MATERIAL TO PROCESS below:
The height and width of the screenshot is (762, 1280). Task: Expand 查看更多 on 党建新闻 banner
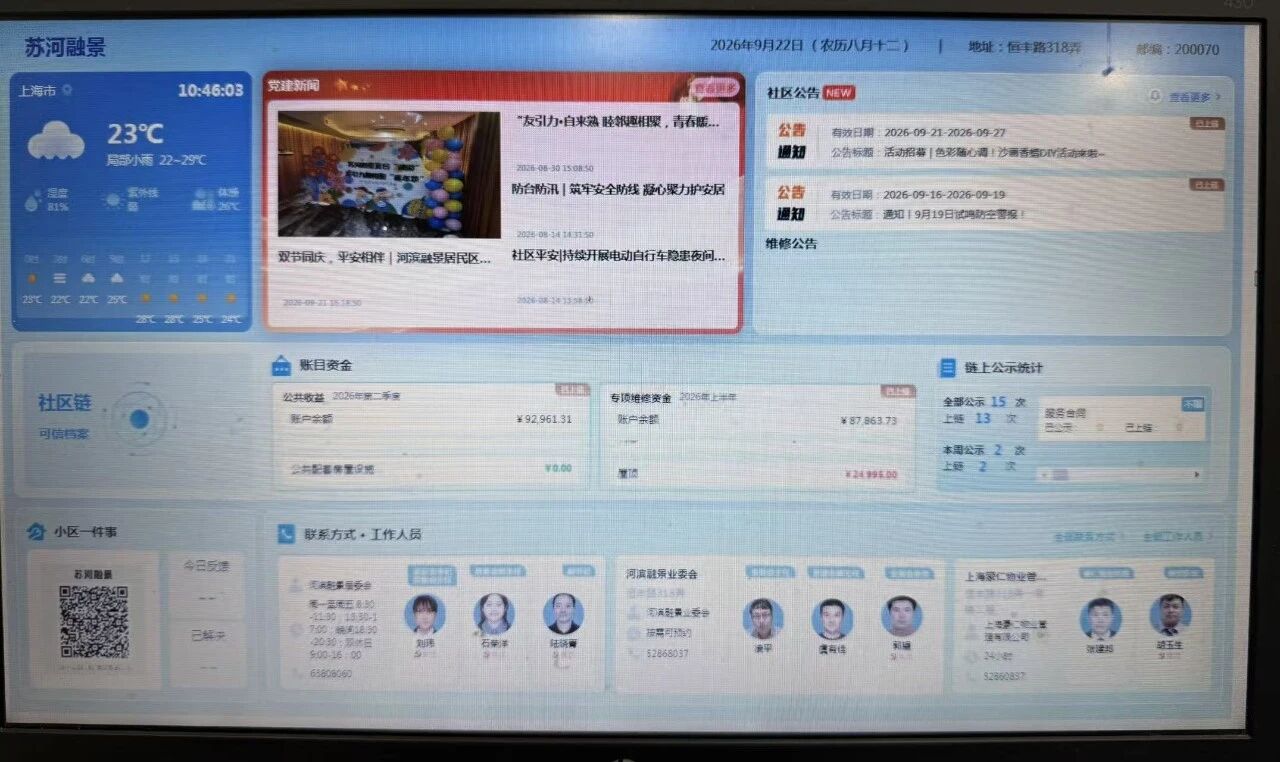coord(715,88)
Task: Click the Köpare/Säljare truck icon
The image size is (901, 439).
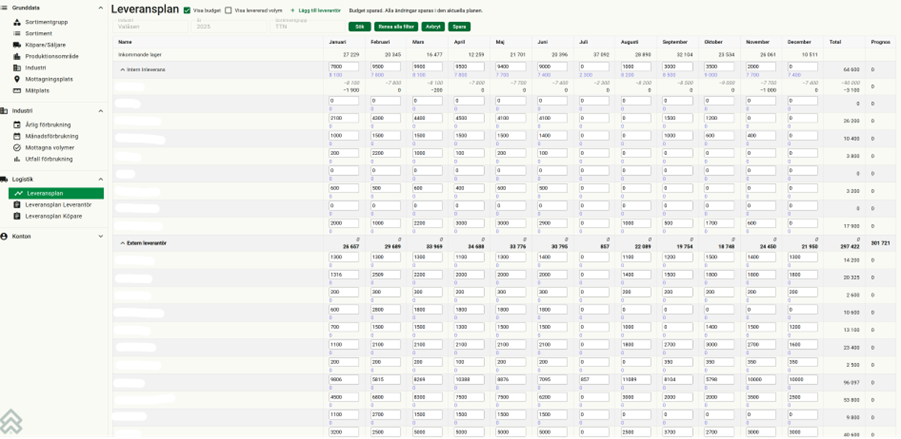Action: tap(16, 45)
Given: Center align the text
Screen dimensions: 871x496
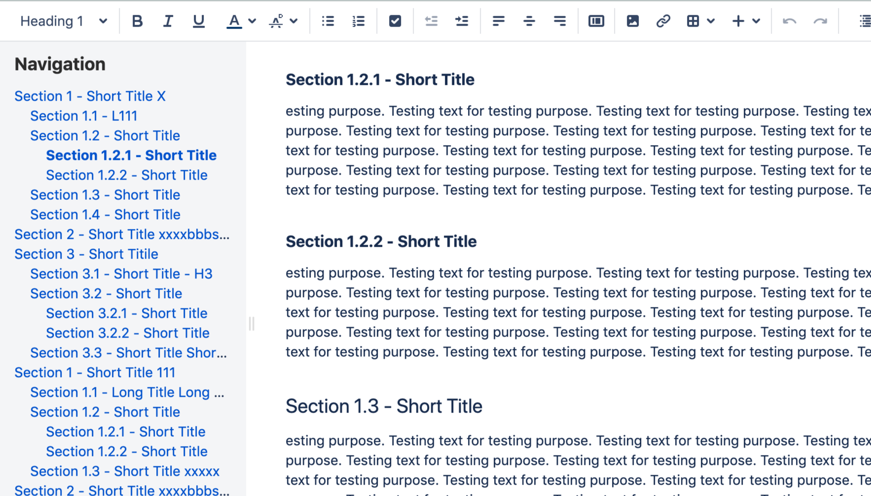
End of MATERIAL TO PROCESS.
● **PROBLEM**:
Nothing but the lines from the line containing "Given: Center align the text" through the end of the data, both ends included, is to be reproduced, exactly as written and without the pictures.

● **COMPLETED TASK**:
Given: Center align the text
Screen dimensions: 871x496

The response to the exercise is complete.